Tarr shoots with long, languid takes that often linger minutes longer than you feel like they should. But the effect is intoxicating. Never has the simple act of cooking potatoes been so wholly entrancing. Tarr takes these seemingly commonplace acts and turns them into a kind of poetry of the mundane. There is little dialogue in the film. Tarr simply allows the camera to observe, unblinking, sometimes for minutes on end, often accompanied by composer Mihaly Vig's haunting, Phillip Glass-like score. He immerses us in these people's lives, and their impending doom, creating both an atmosphere of apprehension and mystery. What does the future hold? What lies beyond the windswept plains? Are they all alone in this blustery world? Or are they hurtling toward an inevitable, inescapable fate?

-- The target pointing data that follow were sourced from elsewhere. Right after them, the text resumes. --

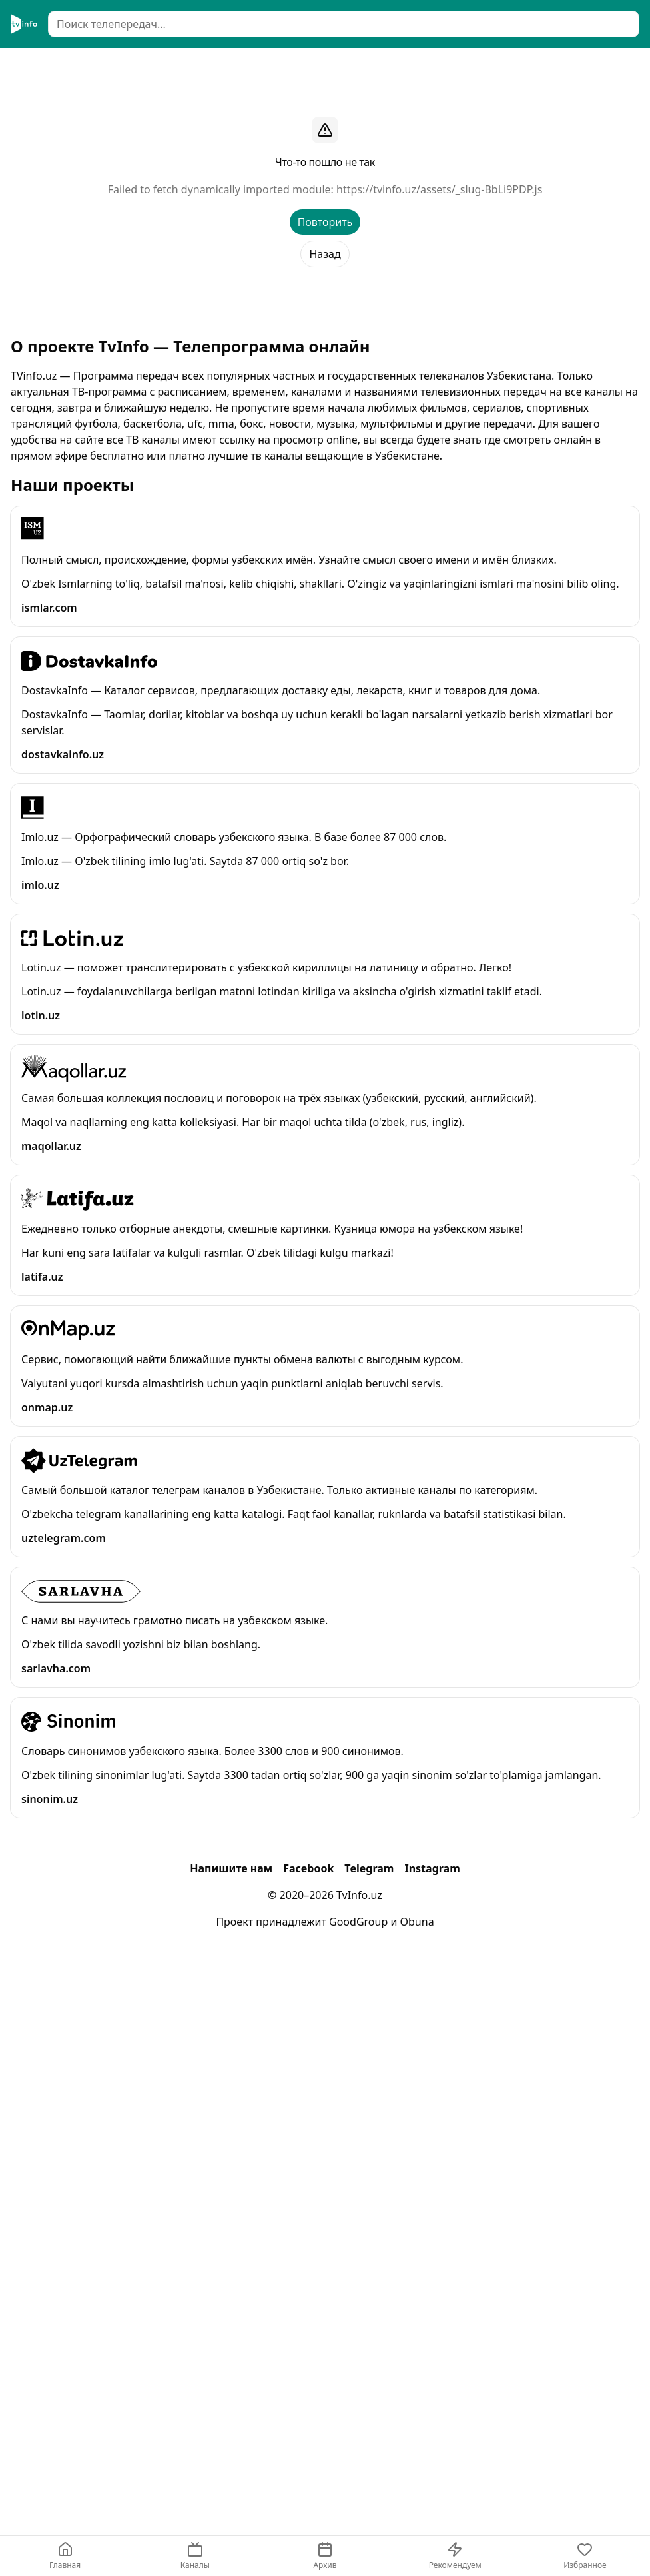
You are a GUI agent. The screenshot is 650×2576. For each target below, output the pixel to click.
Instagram (432, 1868)
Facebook (308, 1868)
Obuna (417, 1921)
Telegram (369, 1868)
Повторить (325, 222)
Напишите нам (231, 1868)
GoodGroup (358, 1921)
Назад (324, 254)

Mihály Kormos (Bernhard) in "The Turin Horse." 
Courtesy of Cinema Guild.
Those who are familiar with Tarr's previous work probably know what to expect from The Turin Horse. It will be an admittedly tough slog for a vast majority of audiences, but for those with the patience, the rewards are boundless. The Turin Horse feels like a profound literary work, which is ironic since there is hardly a word spoken for its entire running time. Tarr's work has always begged comparisons to Andrei Tarkovsky, but never has the comparison felt as apt as it does here. It recalls Tarkovsky's apocalyptic The Sacrifice in its evocation of impending doom as an avenue for deeper, existential questions. But don't expect the answers to reveal themselves easily. With little dialogue to help the audience along, Tarr demands more of his audience than most directors. It is a film that must be mulled over, meditated upon, and combed through. It requires mental participation to truly appreciate, which is perhaps one of its greatest achievements. This is a film for the heart and the mind, a film of feelings and ideas.

The Turin Horse is certainly no walk it the park, but it isn't meant to be. And as Tarr's final film, it's a staggering statement by an auteur working at the height of his powers. It's at once elegiac and fiercely relevant. Tarr is not content to go quietly into that good night. He has made a triumphant film that, if it truly does turn out to be his swansong, will be long remembered by cinephiles as one of the great final works by a director who refused to fade away quietly. While it is regrettable that we will see no more films from the Hungarian master, he has left us with a cinematic feast that should keep fans and newcomers alike talking and debating for years to come.

GRADE - ★★★★ (out of four)

THE TURIN HORSE | Directed by Béla Tarr | Stars  Janos Derzsi, Erika Bok, Mihaly Kormos | Not rated | In Hungarian with English subtitles | Opens today, February 10, in select theaters.